Disclaimer: RENT is Jonathan Larson's.

The loft was four walls and more sets of three making rooms off the sides. Some rooms had doors. One had a doorway, bare, splitting wood betraying the spaces hinges once took. Across the loft, a blanket fell six inches shy of the floor. It looked cold, somehow, completely devoid of insulation and so dim every splash of color leapt from the walls with an air of need to do one's duty.

I set down my bag. The reliable green canvas of the duffel was just bright enough to be out of place. "We're going to live here?" I asked Benny. Already my hair was sticking to my head, plastered thick with sweat. I cared. It was a slightly stylish upgrade on the pudding bowl cut and it looked God-awful on me, but I didn't think that at the time. I thought it looked quite attractive, actually.

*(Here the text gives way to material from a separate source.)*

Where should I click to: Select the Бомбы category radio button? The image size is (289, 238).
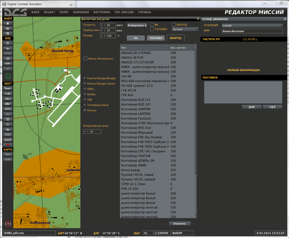(85, 94)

Benny slapped me on the shoulder so hard I jumped. "Yup," he said brightly. He gave a cheerful sigh. "We get to share that bedroom." He pointed to the one without a door.

"Yeah. Sorry about that."

When Benny said he'd made arrangements to move in with a guest lecturer from Brown, I thought he meant a semester's professor. I thought he meant one of those whose office hours he haunted like a guilty man at church. The last thing I expected was someone I couldn't begin to recognize.

He had helped us haul our mattresses up the stairs, something he did not have to do. I liked him for that, at least began to, but I still could not say a word to him. Who was this person? Was I supposed to remember him? Because, and I could say this for absolute certain, I didn't.

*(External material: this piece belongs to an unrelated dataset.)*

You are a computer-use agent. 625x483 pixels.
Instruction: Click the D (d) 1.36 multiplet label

Now I turned to him, clapped my hands and said, "Oh! Now I remember you!" He had quite literally been a guest lecturer, giving lectures for a Monday and a Tuesday, then he was gone. I remembered him, not by his name or looks but by what he said.

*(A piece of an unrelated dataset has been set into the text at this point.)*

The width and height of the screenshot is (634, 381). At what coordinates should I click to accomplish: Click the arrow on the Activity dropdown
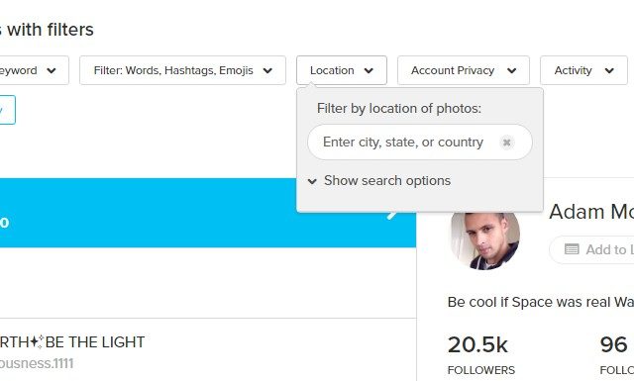[609, 70]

That I remembered his words over the fact that he was at least six foot two and had showed up to teach in jeans and a flannel shirt spoke to his brilliance.

Collins chuckled in the way that always made me wonder what he was thinking. There was something approving in that chuckle. I needed it. I needed someone to tell me I was going right. Even in college we had our grades. What did we—I have now? We would measure our lives by money, by dates, by how many days it had been since we called home. We could measure in conscience, whether or not we were allowed to sleep at night.

But it was nice, for that moment, to have someone indicate that I was keeping a good track.

"Anyway, we can rig up a blanket or something for a doorway," Collins said, and Benny and I nodded. We never did rig up that blanket, but within a few months it wouldn't matter. Any blankets we had went to keeping us warm—or at least, less cold.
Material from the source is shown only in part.